[Entries for finding text and elements]
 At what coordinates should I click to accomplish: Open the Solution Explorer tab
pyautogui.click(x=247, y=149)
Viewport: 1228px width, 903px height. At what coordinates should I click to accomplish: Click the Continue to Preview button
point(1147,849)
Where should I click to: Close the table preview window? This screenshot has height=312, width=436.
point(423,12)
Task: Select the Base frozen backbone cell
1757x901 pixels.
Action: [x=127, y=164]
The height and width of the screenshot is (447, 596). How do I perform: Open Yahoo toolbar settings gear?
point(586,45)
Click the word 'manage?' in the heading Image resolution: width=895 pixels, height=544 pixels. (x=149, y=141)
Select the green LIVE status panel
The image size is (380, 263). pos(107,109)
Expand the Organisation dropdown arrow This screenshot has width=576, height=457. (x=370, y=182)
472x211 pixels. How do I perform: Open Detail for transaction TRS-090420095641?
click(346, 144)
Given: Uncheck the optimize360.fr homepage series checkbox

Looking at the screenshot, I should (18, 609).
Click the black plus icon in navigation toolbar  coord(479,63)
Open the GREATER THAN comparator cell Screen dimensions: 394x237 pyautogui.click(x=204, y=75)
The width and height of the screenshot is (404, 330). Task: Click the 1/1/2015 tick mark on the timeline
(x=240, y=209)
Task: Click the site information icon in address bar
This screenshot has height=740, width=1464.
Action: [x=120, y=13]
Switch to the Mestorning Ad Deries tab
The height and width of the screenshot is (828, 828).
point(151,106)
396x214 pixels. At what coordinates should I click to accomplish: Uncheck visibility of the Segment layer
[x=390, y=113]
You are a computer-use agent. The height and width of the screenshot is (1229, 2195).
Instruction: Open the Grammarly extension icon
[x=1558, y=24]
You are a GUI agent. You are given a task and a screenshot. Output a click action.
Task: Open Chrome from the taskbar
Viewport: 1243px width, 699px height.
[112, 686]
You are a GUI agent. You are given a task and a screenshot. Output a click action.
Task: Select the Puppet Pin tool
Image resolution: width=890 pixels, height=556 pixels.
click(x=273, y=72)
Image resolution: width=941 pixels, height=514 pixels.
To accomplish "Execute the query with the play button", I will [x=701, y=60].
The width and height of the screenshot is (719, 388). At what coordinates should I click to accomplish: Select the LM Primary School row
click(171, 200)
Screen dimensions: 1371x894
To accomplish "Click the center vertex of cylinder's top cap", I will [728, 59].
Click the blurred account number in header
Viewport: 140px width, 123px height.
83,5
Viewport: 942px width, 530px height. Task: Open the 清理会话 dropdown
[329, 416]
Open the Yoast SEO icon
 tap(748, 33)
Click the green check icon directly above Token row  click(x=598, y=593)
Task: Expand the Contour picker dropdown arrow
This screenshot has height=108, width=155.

YOUR GOAL -
Rewrite the data above, changing each occurrence of "dropdown" to "drop-down" and keeping everything else the same.

EXERCISE ANSWER -
 At what coordinates should I click to accomplish: Open the Solution Explorer tab
pyautogui.click(x=247, y=149)
Viewport: 1228px width, 903px height. At what coordinates should I click to accomplish: Click the Continue to Preview button
point(1147,849)
Where should I click to: Close the table preview window? This screenshot has height=312, width=436.
point(423,12)
Task: Select the Base frozen backbone cell
1757x901 pixels.
Action: [x=127, y=164]
The height and width of the screenshot is (447, 596). How do I perform: Open Yahoo toolbar settings gear?
point(586,45)
Click the word 'manage?' in the heading Image resolution: width=895 pixels, height=544 pixels. (x=149, y=141)
Select the green LIVE status panel
The image size is (380, 263). pos(107,109)
Expand the Organisation drop-down arrow This screenshot has width=576, height=457. (x=370, y=182)
472x211 pixels. How do I perform: Open Detail for transaction TRS-090420095641?
click(346, 144)
Given: Uncheck the optimize360.fr homepage series checkbox

Looking at the screenshot, I should (18, 609).
Click the black plus icon in navigation toolbar  coord(479,63)
Open the GREATER THAN comparator cell Screen dimensions: 394x237 pyautogui.click(x=204, y=75)
The width and height of the screenshot is (404, 330). Task: Click the 1/1/2015 tick mark on the timeline
(x=240, y=209)
Task: Click the site information icon in address bar
This screenshot has height=740, width=1464.
Action: [x=120, y=13]
Switch to the Mestorning Ad Deries tab
The height and width of the screenshot is (828, 828).
point(151,106)
396x214 pixels. At what coordinates should I click to accomplish: Uncheck visibility of the Segment layer
[x=390, y=113]
You are a computer-use agent. The height and width of the screenshot is (1229, 2195).
Instruction: Open the Grammarly extension icon
[x=1558, y=24]
You are a GUI agent. You are given a task and a screenshot. Output a click action.
Task: Open Chrome from the taskbar
Viewport: 1243px width, 699px height.
[112, 686]
You are a GUI agent. You are given a task and a screenshot. Output a click action.
Task: Select the Puppet Pin tool
Image resolution: width=890 pixels, height=556 pixels.
click(x=273, y=72)
Image resolution: width=941 pixels, height=514 pixels.
To accomplish "Execute the query with the play button", I will [x=701, y=60].
The width and height of the screenshot is (719, 388). At what coordinates should I click to accomplish: Select the LM Primary School row
click(171, 200)
Screen dimensions: 1371x894
To accomplish "Click the center vertex of cylinder's top cap", I will [728, 59].
Click the blurred account number in header
Viewport: 140px width, 123px height.
83,5
Viewport: 942px width, 530px height. Task: Open the 清理会话 drop-down
[329, 416]
Open the Yoast SEO icon
 tap(748, 33)
Click the green check icon directly above Token row  click(x=598, y=593)
Task: Expand the Contour picker drop-down arrow
This screenshot has height=108, width=155.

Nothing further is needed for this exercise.